-------- TEXTE FOURNI --------
M. Michel Charzat - L'amendement 133 vise également à supprimer cet article car sous couvert de simplification du régime des heures supplémentaires, il est bel et bien question de revenir sur l'acquis de 1936 instaurant une rémunération majorée pour les heures effectuées au-delà de la durée légale. L'article 2 remet en cause de la même manière le repos compensateur en fixant des garanties d'application a minima. Et il en va de même de la référence à la durée hebdomadaire moyenne de 35 heures, sacrifiée sur l'autel de la flexibilité. Nous ne pouvons davantage tolérer l'extension immodérée du parfait cadre qui conduirait toujours plus de salariés à travailler treize heures par jour alors que ni leur niveau de responsabilités ni leur rémunération ne se justifient. Si les évolutions qui nous sont proposées étaient retenues, le compte épargne temps perdrait également toute sa substance. En résumé, il nous est demandé de mettre un terme par des voies pernicieuses à la politique de réduction du temps de travail alors même que le chômage repart de plus belle ! (Applaudissements sur les bancs du groupe socialiste)

M. le Rapporteur - Evidemment défavorable : ces amendements visent à supprimer l'assouplissement indispensable des rigidités introduites par les 35 heures. Les salariés comme les entreprises vous demandent d'aller dans cette voie.

M. le Ministre - Même avis et je confirme - à l'intention notamment de M. Charzat - que ce texte ne modifie pas la référence à la durée hebdomadaire moyenne du travail, laquelle reste fixée à 35 heures. Quant à la majoration de 10 % du salaire des heures supplémentaires, nous nous bornons à reprendre une disposition proposée par un gouvernement que vous avez soutenu pour les entreprises de moins de vingt salariés.

Mme Martine Billard - Elle était transitoire.

M. le Ministre - Nous ne revenons pas là-dessus.
-------- DOCUMENTS RASSEMBLÉS --------
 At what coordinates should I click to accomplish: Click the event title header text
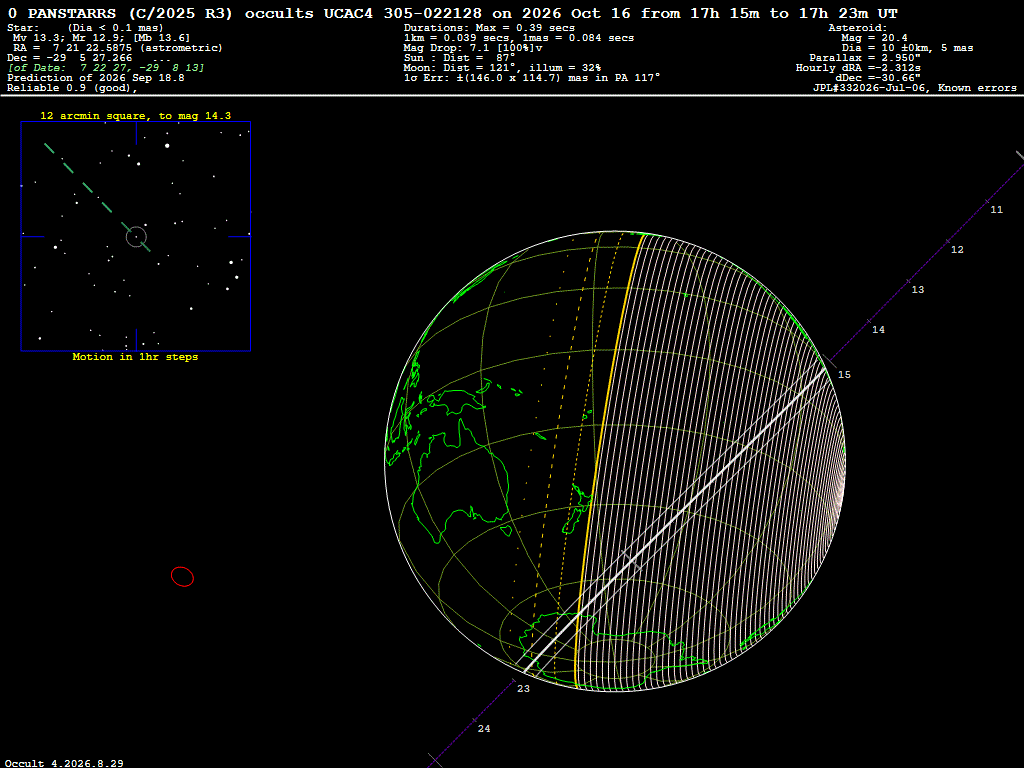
--------
SÉRIE DE CONSIGNES
1. Pour chacune des affirmations suivantes, indiquez si elle concorde avec l'extrait du débat sur les 35 heures en répondant par oui ou par non, puis citez mot pour mot les termes de l'extrait qui tranchent la question. (a) Le rapporteur donne un avis favorable aux amendements. (b) Le ministre affirme que la durée hebdomadaire moyenne du travail reste fixée à 35 heures. (c) Selon M. Charzat, l'acquis de 1936 a instauré une rémunération majorée pour les heures effectuées au-delà de la durée légale.
2. Reproduisez fidèlement tout le passage de l'extrait du débat sur les 35 heures qui va de « M. le Rapporteur - Evidemment » jusqu'à « revenons pas là-dessus. ».
3. Poursuivez l'extrait du débat sur les 35 heures à partir de la dernière réplique.
Le relevé constitue un matériau distinct de l'extrait du débat sur les 35 heures.

RÉPONSES AUX CONSIGNES
1.
(a) Non : « Evidemment défavorable ».
(b) Oui : « laquelle reste fixée à 35 heures ».
(c) Oui : « l'acquis de 1936 instaurant une rémunération majorée pour les heures effectuées au-delà de la durée légale ».

2.
M. le Rapporteur - Evidemment défavorable : ces amendements visent à supprimer l'assouplissement indispensable des rigidités introduites par les 35 heures. Les salariés comme les entreprises vous demandent d'aller dans cette voie.

M. le Ministre - Même avis et je confirme - à l'intention notamment de M. Charzat - que ce texte ne modifie pas la référence à la durée hebdomadaire moyenne du travail, laquelle reste fixée à 35 heures. Quant à la majoration de 10 % du salaire des heures supplémentaires, nous nous bornons à reprendre une disposition proposée par un gouvernement que vous avez soutenu pour les entreprises de moins de vingt salariés.

Mme Martine Billard - Elle était transitoire.

M. le Ministre - Nous ne revenons pas là-dessus.

3.
À la majorité de 84 voix contre 22 sur 106 votants et 106 suffrages exprimés, les amendements 4 et 133 ne sont pas adoptés.

Mme Martine Billard - Notre amendement 5 vise à supprimer le paragraphe I de l'article 2, lequel permet aux partenaires sociaux de fixer par accord de branche étendu le taux de majoration des heures supplémentaires. On ne peut pas tout renvoyer à la négociation collective ! La loi doit fixer un cadre, ne serait-ce que pour garantir l'égalité des salariés. Limiter la majoration du salaire des heures supplémentaires, c'est rompre l'équilibre entre les intérêts du salarié et ceux de l'employeur. Il convient donc, quelle que soit l'entreprise et pour tout salarié, de maintenir une majoration à hauteur de 25 % de la rémunération des heures effectuées au-delà de la durée légale.

M. Gaëtan Gorce - Notre amendement 134 est identique. Envisager que le taux de majoration de 25 % du salaire des heures supplémentaires, établi depuis l'instauration des 40 heures en 1936, puisse être réduit à 10 % de manière pérenne porte atteinte à l'ordre public social. Nous ne pouvons le tolérer.

M. le Rapporteur - Défavorable. Le texte tend à donner aux partenaires sociaux la possibilité de fixer le taux majoré des heures supplémentaires tout en prévoyant des garanties grâce à un plancher fixé à 10 %. La rédaction actuelle est donc parfaitement valable.

M. le Ministre - Même avis.

M. le Président - Sur ces deux amendements 5 et 134, je suis saisi d'une demande de scrutin public.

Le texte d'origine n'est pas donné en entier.